Citation :
Non seulement - cela va de soi -, les transports de déportation et de transfert des Juifs n'ont pas été effectués à l'insu de la SNCF mais, durant l'été 1942, des représentants de la SNCF ont participé à l'élaboration des conditions techniques de transports ferroviaires à la rafle du Vél' d'Hiv' et la livraison des Juifs de zone sud en zone nord, aux autorités allemandes. Les transferts des camps d'internement aux gares d'embarquement ont été effectués au vu et su des populations locales et des cheminots, de même que les chargements dans les wagons à marchandises, de même que les conditions de "transport" tout au long des trajets et pendant les stationnements.
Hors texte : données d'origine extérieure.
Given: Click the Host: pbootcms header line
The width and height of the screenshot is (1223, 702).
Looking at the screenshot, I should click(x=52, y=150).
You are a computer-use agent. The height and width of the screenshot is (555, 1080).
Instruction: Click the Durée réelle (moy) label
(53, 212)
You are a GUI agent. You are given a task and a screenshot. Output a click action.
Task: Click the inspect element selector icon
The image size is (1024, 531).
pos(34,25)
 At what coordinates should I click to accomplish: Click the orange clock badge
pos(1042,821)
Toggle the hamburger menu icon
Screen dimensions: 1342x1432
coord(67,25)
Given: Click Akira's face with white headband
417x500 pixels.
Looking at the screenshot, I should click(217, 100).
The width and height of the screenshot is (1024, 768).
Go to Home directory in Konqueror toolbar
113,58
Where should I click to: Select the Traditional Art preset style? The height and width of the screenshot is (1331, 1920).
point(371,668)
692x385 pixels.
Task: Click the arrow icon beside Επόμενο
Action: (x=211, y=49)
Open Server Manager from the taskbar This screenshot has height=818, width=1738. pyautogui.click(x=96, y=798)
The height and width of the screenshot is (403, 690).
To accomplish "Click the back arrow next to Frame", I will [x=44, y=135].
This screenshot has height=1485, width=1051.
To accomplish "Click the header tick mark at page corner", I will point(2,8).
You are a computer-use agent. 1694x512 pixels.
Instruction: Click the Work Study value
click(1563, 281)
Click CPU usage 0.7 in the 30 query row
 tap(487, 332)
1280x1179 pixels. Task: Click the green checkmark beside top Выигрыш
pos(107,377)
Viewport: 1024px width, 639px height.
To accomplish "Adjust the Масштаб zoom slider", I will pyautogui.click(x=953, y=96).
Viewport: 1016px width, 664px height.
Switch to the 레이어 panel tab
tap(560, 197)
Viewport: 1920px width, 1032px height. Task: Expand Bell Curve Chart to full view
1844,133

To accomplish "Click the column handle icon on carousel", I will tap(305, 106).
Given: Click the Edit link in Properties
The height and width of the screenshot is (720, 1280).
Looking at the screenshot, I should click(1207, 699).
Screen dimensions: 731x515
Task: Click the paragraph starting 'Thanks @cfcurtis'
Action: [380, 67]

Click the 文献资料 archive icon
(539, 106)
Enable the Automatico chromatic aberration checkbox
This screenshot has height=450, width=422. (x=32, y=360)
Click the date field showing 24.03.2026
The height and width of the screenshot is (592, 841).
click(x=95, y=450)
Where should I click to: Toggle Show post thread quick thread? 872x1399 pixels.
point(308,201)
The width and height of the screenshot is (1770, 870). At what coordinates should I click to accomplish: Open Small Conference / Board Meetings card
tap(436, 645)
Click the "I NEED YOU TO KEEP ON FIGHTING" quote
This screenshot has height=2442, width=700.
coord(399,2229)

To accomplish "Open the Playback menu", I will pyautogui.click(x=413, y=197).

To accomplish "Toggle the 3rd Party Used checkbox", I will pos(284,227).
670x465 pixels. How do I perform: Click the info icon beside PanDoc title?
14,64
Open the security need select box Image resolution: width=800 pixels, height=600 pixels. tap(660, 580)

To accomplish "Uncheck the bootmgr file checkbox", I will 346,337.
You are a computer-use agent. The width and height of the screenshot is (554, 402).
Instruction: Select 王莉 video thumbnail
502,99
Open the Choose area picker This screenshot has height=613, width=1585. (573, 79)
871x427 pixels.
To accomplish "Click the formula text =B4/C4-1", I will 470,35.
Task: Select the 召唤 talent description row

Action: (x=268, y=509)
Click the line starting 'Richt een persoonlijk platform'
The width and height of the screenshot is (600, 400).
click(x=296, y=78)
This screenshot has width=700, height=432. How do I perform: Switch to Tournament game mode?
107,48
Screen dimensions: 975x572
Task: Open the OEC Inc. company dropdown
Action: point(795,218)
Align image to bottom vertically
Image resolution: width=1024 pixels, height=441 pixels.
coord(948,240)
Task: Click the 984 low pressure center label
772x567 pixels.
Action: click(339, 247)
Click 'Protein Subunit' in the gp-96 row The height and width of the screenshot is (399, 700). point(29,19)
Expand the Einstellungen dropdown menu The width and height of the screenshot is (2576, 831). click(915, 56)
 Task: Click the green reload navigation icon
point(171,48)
Ces transports relèvent de programmes élaborés par la HVD Paris et le service de liaison du Mouvement, ainsi que par la Délégation technique SNCF à Vichy, en particulier les transferts de zone sud vers la zone nord ou les transferts entre le Vél' d'Hiv et les camps du Loiret. Ils entrent également dans le cadre des conférences horaires européennes, comme la plupart des convois de déportation. Le matériel roulant utilisé est probablement allemand dans les débuts, les autorités allemandes souhaitant rapatrier le matériel de la Reichsbahn vers le Reich ; puis français car constituant parfois un prélèvement déguisé ; puis indifférencié par l'introduction de la banalisation, d'abord de fait, puis dénommée "utilisation réciproque" ; en ce qui concerne le matériel moteur, il est français jusqu'à Novéant (point-frontière Région Est-ancien réseau AL). Ces convois sont formés, dirigés et conduits par les cheminots français, en vertu du principe de la division des Compétences, exécution française et surveillance allemande.
Des cheminots ont manifesté des actes de solidarité, individuels et isolés, avec les persécutés. Aucune protestation contre ces transports émanant de la SNCF ne figure ni dans les archives, ni dans les témoignages.